Sep 11, 2009

Unexpected Remembrance

Something odd struck me this morning. On the ride into work the radio jockeys were all talking about 9/11 and it really didn’t faze me. Largely because the stories are all the same: each person telling where they were and what they were doing. The thing they most had in common was that they were so distantly removed that it feels like they are simply trying to one up everyone else’s story. Perhaps that’s just my cynical nature though.

The guards outside our office were working in the rain, setting the flags to half-mast. I stopped out of respect as they raised them then went inside, again largely unfazed.

My boss and coworker were briefly talking about their respective “where I was” and I nodded and put on my headset to settle down to work.

It was something simple and unexpected that struck home. One of the reports each I run each morning has the full report date printed on the page. It has 9 report dates spelled out: “September 11, 2009.” Then all of the memories of that day and week come rushing back.

I’m not going into my personal memories of where I was and what I did, because as I mentioned I think it’s largely one-up-manship. It’s best that we find our own ways or remembering, honoring, mourning, or even just surviving.

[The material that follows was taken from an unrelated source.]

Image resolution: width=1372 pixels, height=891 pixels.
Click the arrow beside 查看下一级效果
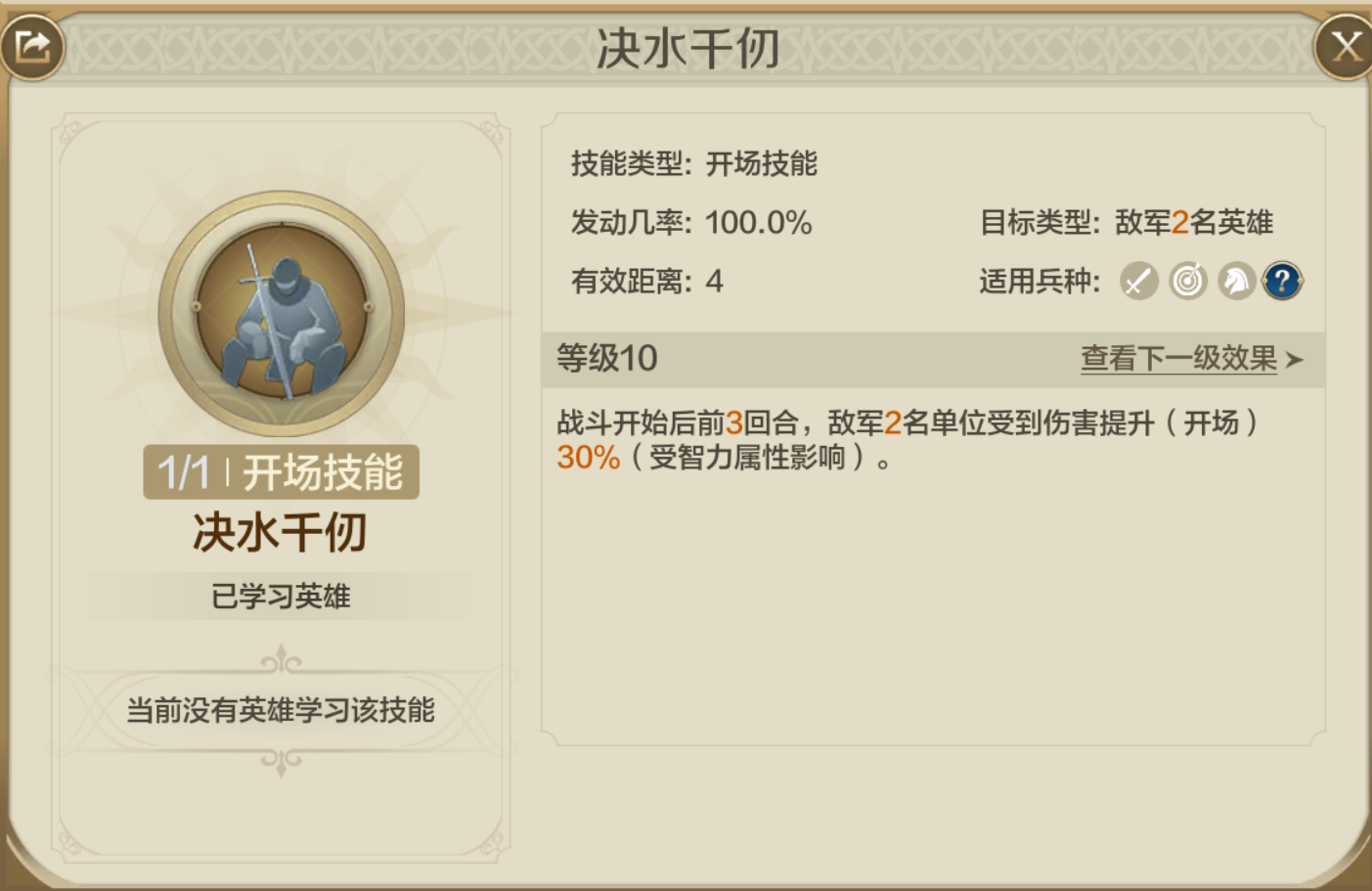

There is one thing that I do remember and I always will. I vividly remember five days later, after much of the initial turmoil had settled and new discoveries and rumblings were just beginning. I remember sitting listening to the radio; all ears in the room listening to President Bush address the nation. I remember looking around that nursery at Abington Memorial Hospital, to the nurses attending other newborns infants while still intently listening to his words. I remember my wife sitting in the rocking chair nursing our fussy little newborn.  I had a son. I had a family. In that moment, I felt incredibly grateful to have been largely unaffected by the tragedies of 9/11.  That feeling is what came back to me once again in reading “September 11, 2009.” We were alive and we were well. And in the larger scope of things, that’s all that really mattered.